Лаврин неплохо устроился в заброшенном охотничьем домике. Вокруг простиралась глушь, дремали запорошенные снегом лесные великаны — дубы. Дважды в неделю Лукия носила Лаврину еду. В начале декабря навалило много снегу, три дня свирепствовала метель, лес потонул в снежных сугробах. Замело все дороги и тропинки. Лаврин достал из тайника винтовку, по пояс в снегу блуждал по пуще, охотясь на зайцев, которых несметное количество развелось в последние годы. Голодать не приходилось, но плохо было без спичек и керосина. Однако это добро трудно было доставать даже в селе — война и начало большой разрухи давали о себе знать.
Старушка Федора тревожилась: каково там сыну в лесу? А тут еще ударили сильные морозы, да такие, что по утрам находили замерзших ворон. Лукия утешала:
— Ничего, мамочка, вот сегодня уже Варвара-великомученица, а там, глядишь, незаметно и сорок святых подойдут, сорок сороковых палочек в гнездо замостят, говорят люди, скоро потеплеет...
— Долго еще ждать, доченька, Варвара ночи укорачивала, а Савка притачивал...
В последнюю неделю филипповки, перед рождеством, Лукия говела. Вечером после службы отец Сидор исповедовал певчих. Лукия положила попу на тарелку свечку за двадцать копеек, как было заведено, положила на столик пальцы и опустила голову.
Окончив установленную исповедь, священник потихоньку спросил:
— В чем грешна? Кайся перед престолом всевышнего...
— Грешна, батюшка. В воскресенье работала...
— А еще?
— На ближних своих зло имела...
— А не слушала от кого богопротивных и лукавых речей? — перебил отец Сидор.
Лукия вспомнила Лаврина.
— Слушала, батюшка.
— Что слушала? Повтори, чтобы отец небесный, который незримо присутствует около пас, услышал и простил грешного...
— Страшно вымолвить, батюшка.
— Говори, не бойся. Ты на святой исповеди...
— Про графов и царей... Пускай, мол, они сами воюют...
— Молиться надо за такого грешника. Господь бог простит его. От кого же ты слышала эти слова?
Лукия заколебалась.
— Не бойся, говори святую правду. Никто не узнает. Страшен грех того, кто соврет на исповеди своему духовному отцу. Ты стоишь перед престолом царя небесного...

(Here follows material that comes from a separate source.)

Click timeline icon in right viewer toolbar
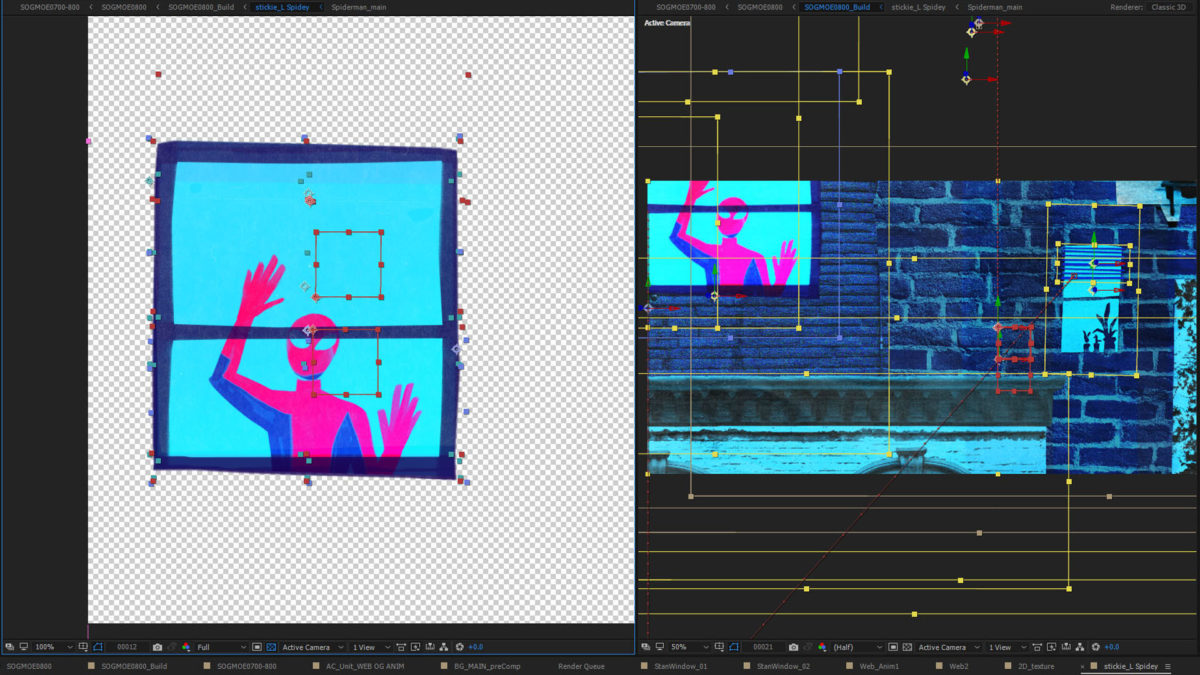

— От Лаврина слышала, батюшка.
Глаза у отца Сидора блеснули под епитрахильей:
— А разве он здесь?
— Здесь, батюшка, в лесу скрывается.
— В лесу? В снегу или как? Замерзнет, сердешный...
— Да нет. В охотничьей лачуге. Помолитесь за него, батюшка. Пускай господь милосердный простит ему грехи...
Но батюшка уже не слушал. Он торопливо крестил голову исповедующейся.
— Аз, недостойный иерей, властью, данной мне от бога, прощаю и разрешаю...
Должно быть, впервые в своей жизни отец Сидор не радовался сегодня большому количеству желающих исповедоваться. Одна лишь дума весело бродила в голове: «Ну, голубчик, попался».
Случилось так, что ему даже никуда не понадобилось ни ехать, ни писать, — нужный человек оказался у него дома. В Водное приехал отряд казаков, и казачий офицер остановился в доме отца Сидора.
Отец Сидор не пожалел ни красок, ни красивых слов, чтобы подробнейшим образом обрисовать офицеру личность Лаврина Строкатого. Неужели господин офицер не слышал об этом висельнике? Ведь это опаснейший преступник! Это вожак всех окрестных дезертиров, бунтовщик против царя, веры и отечества!..
Отец Сидор рассказал все до мелочи о том, что услышал на исповеди от Лукии.
— Нельзя терять время, господин офицер! Ведь место указано совершенно точно: охотничья лачуга...
Офицер улыбнулся:
— Лачуга? Прекрасно! Вот и можно будет отдохнуть после охоты...
Глава тридцать седьмая
ЛАЧУГА В СУГРОБАХ
Поздним вечером конный отряд казаков выступил из села. Впереди рядом с офицером ехал верхом проводник. Свернув с санной дороги, лошади сразу же попали в снежные сугробы. Однако лошади были хорошие, и через час-другой отряд уже вступил в безмолвный зимний лес.
Казаки натянули поводья, ехали озираясь. Было страшновато. А что, если из-за высоких сугробов выскочит толпа вооруженных дезертиров и крикнет: «Руки вверх!». Даже не успеешь винтовку снять со спины.
Из-за вершин темных деревьев выкатила яркая луна. Ехали тихо. Запрещено было громко разговаривать, курить. В тишине зимней ночи слышен был лишь легкий треск скованных жестоким морозом деревьев. Да еще тяжело фыркали кони, уставшие барахтаться в снегу.